The next day, we moved to a new spot, a small valley, just a ridge over all crowds, outfitters and all that hunter traffic. Just like the day before, once we started glassing I spotted a group of elk almost immediately which doesn’t happen all the time. Those were few cows, no calves, and one impressive bull. They were 800 to 900 yards out.
We moved fast, dropping behind the ridge to stay hidden, with me periodically peeking to confirm their location. As the gap narrowed, I was starting to realize that getting into my desired revolver range would be nearly impossible due to the lack of cover the last few hundred yards. Worse, they would certainly wind us when we get to the saddle in front of us. I mentally switched gears, pulling the XP-100 from my pack.
We reached the final high point before the saddle, but the elk were gone. “Where are they?” I whispered, checking with binos. We moved twenty yards to a cluster of trees, figuring the foliage was blocking the view, but the basin was empty.
Then, they reappeared. The elk had been tucked away in a hillside cut, and the bull stepped out, looking straight at me. He must had heard us. He was alert, and I knew this was not a moment for hesitation. The last thing I needed was to waste time like I did on that cow hunt in January with Chris. My poor decision-making from a previous hunt was hard to forget, Chris reminded me of it many times and he even named two stages at Handgun Hunter’s Competition (HHC) after me. “Shoot Mladen, shoot!”
Plus, this was the first time I had a very nice bull elk within my effective range and a tag in the same time.

The Shot

It took only a few seconds to range the bull, drop prone, and steady the gun. He was in my scope, but only offering a frontal shot. At 335 yards, I wasn’t taking it.
“He’ll either turn broadside, or he’ll start turning to runaway and give me a split-second window,” I thought.
The position the elk was shot from
Right on cue, the cows started moving. The bull swung to his left, offering his right side. In that narrow time window, I sent a CE bullet his way. As I worked the action, I saw him stop, and I heard the solid, unmistakable impact. He stopped and then spun, offering his left side, and I quickly sent a second round.
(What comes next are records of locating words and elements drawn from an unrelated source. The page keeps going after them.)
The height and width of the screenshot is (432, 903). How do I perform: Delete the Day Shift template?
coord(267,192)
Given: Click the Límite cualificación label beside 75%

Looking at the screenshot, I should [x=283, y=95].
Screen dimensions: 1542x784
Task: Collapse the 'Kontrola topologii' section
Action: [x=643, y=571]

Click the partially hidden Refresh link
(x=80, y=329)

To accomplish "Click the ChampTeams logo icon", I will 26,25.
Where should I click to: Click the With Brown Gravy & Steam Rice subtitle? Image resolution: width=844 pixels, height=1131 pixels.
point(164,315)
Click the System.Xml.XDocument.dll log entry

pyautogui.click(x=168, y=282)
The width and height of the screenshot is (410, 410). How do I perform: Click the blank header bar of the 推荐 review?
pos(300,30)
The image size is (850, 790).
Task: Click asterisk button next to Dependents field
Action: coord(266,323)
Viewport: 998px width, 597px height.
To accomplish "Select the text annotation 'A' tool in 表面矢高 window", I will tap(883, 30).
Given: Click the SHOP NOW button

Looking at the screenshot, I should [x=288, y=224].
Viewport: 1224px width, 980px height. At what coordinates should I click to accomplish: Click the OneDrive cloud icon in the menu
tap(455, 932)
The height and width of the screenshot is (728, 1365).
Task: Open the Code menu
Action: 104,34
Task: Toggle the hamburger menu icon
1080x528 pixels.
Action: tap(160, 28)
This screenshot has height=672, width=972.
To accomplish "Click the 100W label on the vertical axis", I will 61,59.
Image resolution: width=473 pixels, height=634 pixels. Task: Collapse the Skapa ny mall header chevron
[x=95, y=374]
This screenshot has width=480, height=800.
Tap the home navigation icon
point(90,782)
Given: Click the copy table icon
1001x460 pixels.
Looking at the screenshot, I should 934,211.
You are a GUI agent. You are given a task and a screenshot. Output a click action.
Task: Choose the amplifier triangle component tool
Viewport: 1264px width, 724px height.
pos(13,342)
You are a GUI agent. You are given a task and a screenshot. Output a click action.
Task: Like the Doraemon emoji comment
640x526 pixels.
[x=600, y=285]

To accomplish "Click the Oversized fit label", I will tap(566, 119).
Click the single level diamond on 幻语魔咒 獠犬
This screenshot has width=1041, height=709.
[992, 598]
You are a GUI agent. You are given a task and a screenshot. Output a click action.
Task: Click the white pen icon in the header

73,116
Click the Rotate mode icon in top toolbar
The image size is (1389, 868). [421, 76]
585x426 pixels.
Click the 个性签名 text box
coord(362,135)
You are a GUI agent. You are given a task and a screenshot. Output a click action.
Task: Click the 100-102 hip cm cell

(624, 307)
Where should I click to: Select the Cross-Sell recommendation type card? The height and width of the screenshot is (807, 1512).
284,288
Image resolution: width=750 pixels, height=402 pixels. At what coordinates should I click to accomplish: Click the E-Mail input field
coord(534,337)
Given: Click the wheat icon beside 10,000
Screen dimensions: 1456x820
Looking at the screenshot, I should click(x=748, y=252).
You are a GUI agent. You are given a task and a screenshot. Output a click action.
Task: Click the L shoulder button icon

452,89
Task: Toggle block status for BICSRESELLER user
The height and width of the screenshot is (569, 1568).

He didn’t even flinch but I heard the impact again.
I prepared for a third shot, thinking I’d give him all I had if he kept standing, but in that moment, he vanished. The running cows were visible, but the bull was gone. Then, through my binoculars, I saw them: his legs sticking out of the hillside cut. He was down.

Practice Makes Perfect

As the adrenaline subsided, I realized the entire engagement was eerily familiar. The setup, the distance, and the prone shooting position were almost identical to what we train for at the annual Handgun Hunter’s Competition. In fact, one of the infamous “Shoot Mladen, shoot!” stages had been almost an exact duplicate: a 350-yard prone shot through a narrow window. Practice truly makes a difference in the field.
When we reached him, the bull had rolled about 30 yards into the shade of an aspen patch. That’s when I saw his rack: a beautiful 6×7.

The Real Work

After taking photos, the grind began. During quartering that bull, the massive damage the CE bullets made was impressive. Once we were done quartering, we moved the game bags with meat away from carcass and placed in shade. Then made one trip, around a mile and half long, down a brutal, steep hill, jumping over deadfalls, toward the vehicle. Roger, made one trip with a lighter load. I returned that evening for one trip and again the following morning with Roger to finish the pack out. I had hope for a black bear scavenging the carcass—I had a tag—but no luck there.
There’s nothing easy about elk hunting, from finding them under heavy pressure in general units to the brutal, multi-day pack-outs in rugged terrain. Quality gear makes the impossible manageable; I’ll never skimp on my firearms, optics, ammo, boots, or backpack.
And while every pack out is punctuated by thoughts, “I’m crazy, I’m never doing this again,” the moment that heavy pack comes off my back, the planning for next year begins. That sense of accomplishment after a successful elk hunt is the strongest I’ve found in big game hunting.